Officials say they expect a vote on the package in the Senate Finance Committee by mid-June, giving them--in view of a 10-day recess that ends June 7--precious little time to buttonhole members. Moreover, members of the Senate Finance Committee being lobbied by the industry are focusing on the large items, not such small potatoes as a carve-out for the money that people pay for the right to service mortgage payments.
Banking interests were conceding a loss in the House even before that chamber voted last week on the full tax package. That measure includes PMSRs in language establishing a uniform 14-year write-off period for identifiable intangibles.
"It will be difficult to get a carveout," said James O'Connor, tax counsel for the Savings and Community Banker of America. One of the industry's problems is that the Congress is using Congressional Budget Office and Internal Revenue Service projections that he said estimate a $1 billion benefit from PMSRs over five years. "We will have to come up with an alternative to those finds and it will be difficult," O'Connor said.

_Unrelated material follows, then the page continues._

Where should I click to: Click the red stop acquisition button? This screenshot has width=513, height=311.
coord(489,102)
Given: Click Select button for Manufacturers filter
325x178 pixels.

But Warren Lasko, executive vice president of the Mortgage Bankers Association, said he understood that Congress hoped to generate $1.5 billion over five years from a 14-year PMSR amortization schedule. No matter, Lasko said last week that he can't see the government collecting more than a third of that $1.5 billion.

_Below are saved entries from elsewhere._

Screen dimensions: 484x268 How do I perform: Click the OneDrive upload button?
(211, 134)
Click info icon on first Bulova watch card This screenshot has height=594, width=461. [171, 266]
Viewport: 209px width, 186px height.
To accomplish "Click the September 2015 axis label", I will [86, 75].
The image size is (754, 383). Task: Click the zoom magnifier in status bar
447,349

The government's estimate, he said, "is clearly based on a faulty understanding of the mortgage servicing business," one in which PMSRs typically have a life of seven to 10 years.
Mortgage bankers say the damage to their industry will be enormous. Lasko predicted the change would force up mortgage rates as much as an eighth of a percentage point. The PMSR measure "in effect is a backdoor tax on home buyers," he said.
In making that case to the Senate, however, the mortgage bankers will be in the unenviable position of having to push PMSRs out of the bill rather than merely trying to block their inclusion. That's because Finance Committee Chairman Daniel Patrick Moynihan, D-N.Y., will use the House-passed version of the tax provisions as the "chairman's mark," or starting point, for changes in the Senate version.
At the same time, the banking industry is split over the issue. For bankers who don't have large mortgage units, the certainty of a 14-year write-off period with little statistical and other justification needed for items such as core deposits and purchased credit card receivables can be seen as a blessing.
"Many institutions are buying branches and deposits and are focusing on being able to budget for these acquisitions with a certain amortization period available," O'Connor said. "Many institutions don't want to risk losing that certainty, even if it means accepting a 14-year amortization period."
Moreover, he said the great victory of the Newark Morning News decision in which the Supreme Court backed business against the IRS on the identifiable intangibles issue "amounts to pressure on the IRS to agree with taxpayers on a methodology for making valuation determinations." In that case, the high court held that identifiable intangibles can be amortized over shorter periods if specific tests are met.
Lasko, of course, views things differently.
A stretched-out PMSR schedule will reduce the value of the rights on mortgage bankers' books by 6%. he said.
He said Sen. David Boren, D-Okla., has been on the MBA's side in the past but appears to be too occupied with the proposed energy tax to care much about PMSRs. Lloyd Bentsen was a great help when he was a senator but appears to have different priorities now that he's President Clinton's Treasury secretary. Lasko said.
Mortgage bankers have been down this road before. In 1992, Congress passed legislation containing a 14-year PMSR amortization schedule but then-President Bush vetoed it because it also called for some tax hikes.